Revisiting Graph based Collaborative Filtering: A Linear Residual Graph Convolutional Network Approach (2001.10167v1)

Abstract: Graph Convolutional Networks (GCNs) are state-of-the-art graph based representation learning models by iteratively stacking multiple layers of convolution aggregation operations and non-linear activation operations. Recently, in Collaborative Filtering (CF) based Recommender Systems (RS), by treating the user-item interaction behavior as a bipartite graph, some researchers model higher-layer collaborative signals with GCNs. These GCN based recommender models show superior performance compared to traditional works. However, these models suffer from training difficulty with non-linear activations for large user-item graphs. Besides, most GCN based models could not model deeper layers due to the over smoothing effect with the graph convolution operation. In this paper, we revisit GCN based CF models from two aspects. First, we empirically show that removing non-linearities would enhance recommendation performance, which is consistent with the theories in simple graph convolutional networks. Second, we propose a residual network structure that is specifically designed for CF with user-item interaction modeling, which alleviates the over smoothing problem in graph convolution aggregation operation with sparse user-item interaction data.
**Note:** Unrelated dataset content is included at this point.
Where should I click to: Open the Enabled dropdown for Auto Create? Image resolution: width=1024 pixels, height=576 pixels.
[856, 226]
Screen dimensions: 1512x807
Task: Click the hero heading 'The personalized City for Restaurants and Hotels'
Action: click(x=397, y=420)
The proposed model is a linear model and it is easy to train, scale to large datasets, and yield better efficiency and effectiveness on two real datasets. We publish the source code at https://github.com/newlei/LRGCCF.

Revisiting Graph Based Collaborative Filtering: A Linear Residual Graph Convolutional Network Approach

This paper presents a novel approach to enhance graph-based collaborative filtering models by addressing inherent limitations of Graph Convolutional Networks (GCNs) in recommender systems. The work focuses on two major challenges: the unnecessary complexity introduced by non-linear transformations in GCNs, and the over-smoothing effect observed when stacking more layers in the network.

Key Contributions

The authors propose a Linear Residual Graph Convolutional Network (LR-GCCF) model that offers significant improvements over existing GCN-based models in collaborative filtering (CF) settings. This model introduces two critical innovations:

1. Linear Embedding Propagation: The paper removes non-linear transformations traditionally used in GCNs. This simplification aligns with recent theories in graph convolution, which indicate that non-linearities are not essential for capturing collaborative signals effectively. The linear model becomes easier to train and can scale efficiently to large datasets, resolving both complexity and scalability issues prevalent in previous GCN-based models.
2. Residual Preference Prediction: Inspired by architectural principles from ResNet in CNNs, this research incorporates a residual learning framework to address the over-smoothing issue. By accumulating user-item interaction signals in a residual fashion across layers, LR-GCCF maintains user-specific unique characteristics while benefiting from high-order collaborative signals. This results in more robust modeling of user preferences without sacrificing diversity.

Numerical Results and Claims

The proposed LR-GCCF model demonstrated marked improvements in recommendation tasks over both classical models like BPR and existing GCN-based models, such as NGCF and PinSage. Notably, LR-GCCF achieved higher Hit Rate (HR) and Normalized Discounted Cumulative Gain (NDCG) scores on the Amazon Books and Gowalla datasets, outperforming competitors across multiple metrics. The linear propagation and residual prediction were identified as key factors driving these improvements. The paper highlighted comparable or superior efficacy even with fewer computational demands, indicating that simpler models are not only sufficient but beneficial in application.

Theoretical and Practical Implications

Theoretically, this work challenges the assumption that non-linear transformations are necessary in GCNs for recommendation tasks. It posits that linearity, when combined with residual learning, can effectively capture and propagate collaborative signals. Practically, the reduced complexity and computational requirements of the LR-GCCF model make it feasible for large-scale applications, potentially broadening the accessibility of advanced recommender systems.

Future Developments

Looking ahead, potential exploration could involve extending this framework to other graph-based tasks beyond recommendation, such as in domains where over-smoothing is a pertinent issue. Additionally, innovations in layer-wise aggregation strategies might further enhance the effectiveness of simpler GCN-like architectures. As research in understanding and mitigating over-smoothing in deep learning evolves, integrating these insights with linear models could unveil more efficient and scalable solutions.

In conclusion, the paper presents a substantial advancement in simplifying yet augmenting GCN-based collaborative filtering models. By strategically addressing complexity and smoothing challenges, LR-GCCF emerges as a strong contender among modern recommender systems, paving a path for future research and application enhancements in graph-based learning contexts.